*** Exercise data
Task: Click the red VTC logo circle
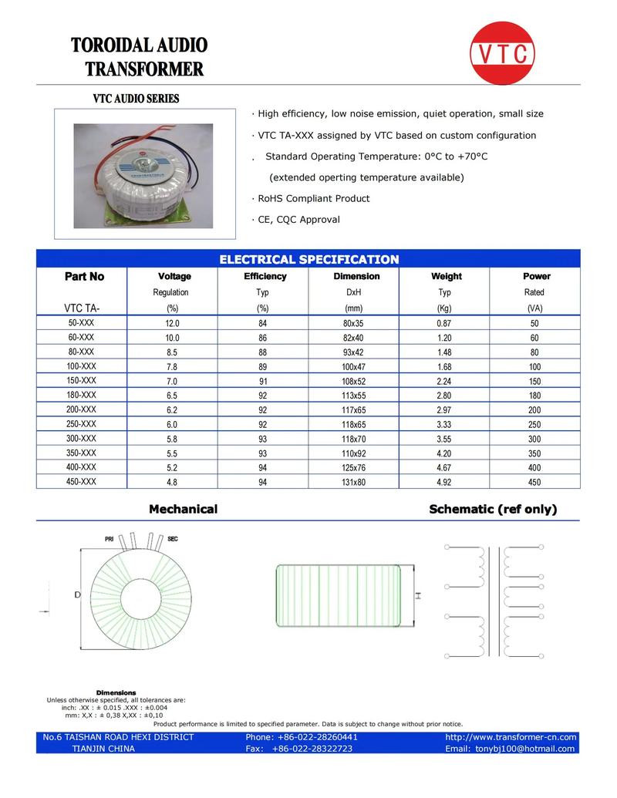(x=502, y=52)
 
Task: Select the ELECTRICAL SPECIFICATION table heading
(x=308, y=259)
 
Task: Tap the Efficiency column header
(x=265, y=276)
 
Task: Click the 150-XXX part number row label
(x=82, y=381)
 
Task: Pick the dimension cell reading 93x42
(x=352, y=352)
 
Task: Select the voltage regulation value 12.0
(x=170, y=324)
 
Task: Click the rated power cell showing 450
(x=534, y=483)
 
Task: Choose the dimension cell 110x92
(x=352, y=453)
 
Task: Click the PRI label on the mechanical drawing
(x=110, y=538)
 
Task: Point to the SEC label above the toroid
(x=172, y=538)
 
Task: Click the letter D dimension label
(x=78, y=594)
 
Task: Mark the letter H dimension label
(x=417, y=595)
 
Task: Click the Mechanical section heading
(x=183, y=509)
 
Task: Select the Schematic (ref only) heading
(x=493, y=509)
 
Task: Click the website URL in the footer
(x=511, y=737)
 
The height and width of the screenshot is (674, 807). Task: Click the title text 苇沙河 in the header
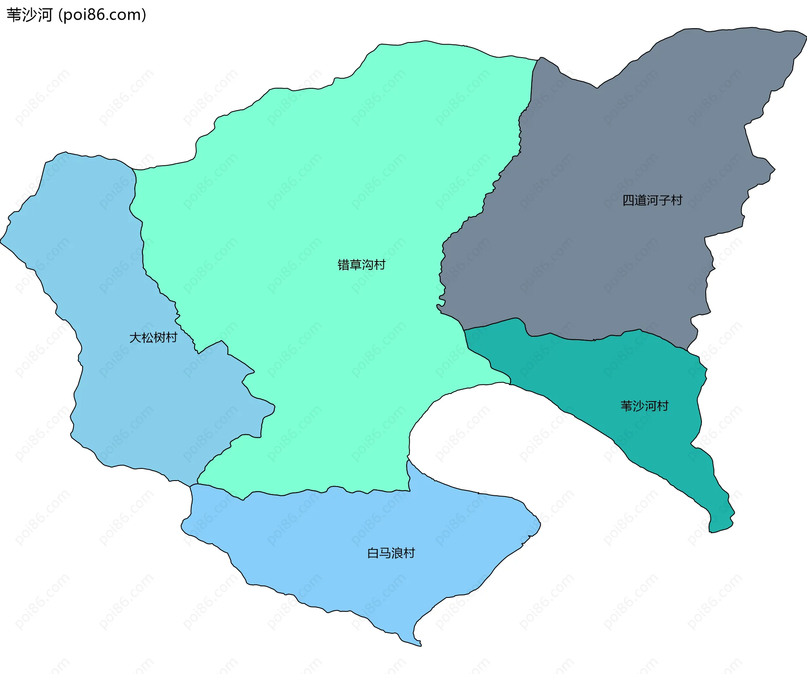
******
*Stated exercise*: Shift every coordinate in the listing above by 56. Write out the whole listing again with its requests, add 56 to each x and y value in the answers, and leave out the pictures.

*Solved exercise*:
Task: Click the red VTC logo circle
(x=558, y=108)
 
Task: Select the ELECTRICAL SPECIFICATION table heading
(x=364, y=315)
 
Task: Tap the Efficiency column header
(x=321, y=332)
 
Task: Click the 150-XXX part number row label
(x=138, y=437)
 
Task: Pick the dimension cell reading 93x42
(x=408, y=408)
 
Task: Select the voltage regulation value 12.0
(x=226, y=380)
 
Task: Click the rated power cell showing 450
(x=590, y=539)
 
Task: Choose the dimension cell 110x92
(x=408, y=509)
 
Task: Click the PRI label on the mechanical drawing
(x=166, y=594)
 
Task: Point to the SEC label above the toroid
(x=228, y=594)
 
Task: Click the letter D dimension label
(x=134, y=650)
 
Task: Mark the letter H dimension label
(x=473, y=651)
 
Task: Click the Mechanical section heading
(x=239, y=565)
 
Task: Select the Schematic (ref only) heading
(x=549, y=565)
 
Task: Click the website URL in the footer
(x=567, y=793)
 
The height and width of the screenshot is (674, 807). Task: Click the title text 苇沙河 in the header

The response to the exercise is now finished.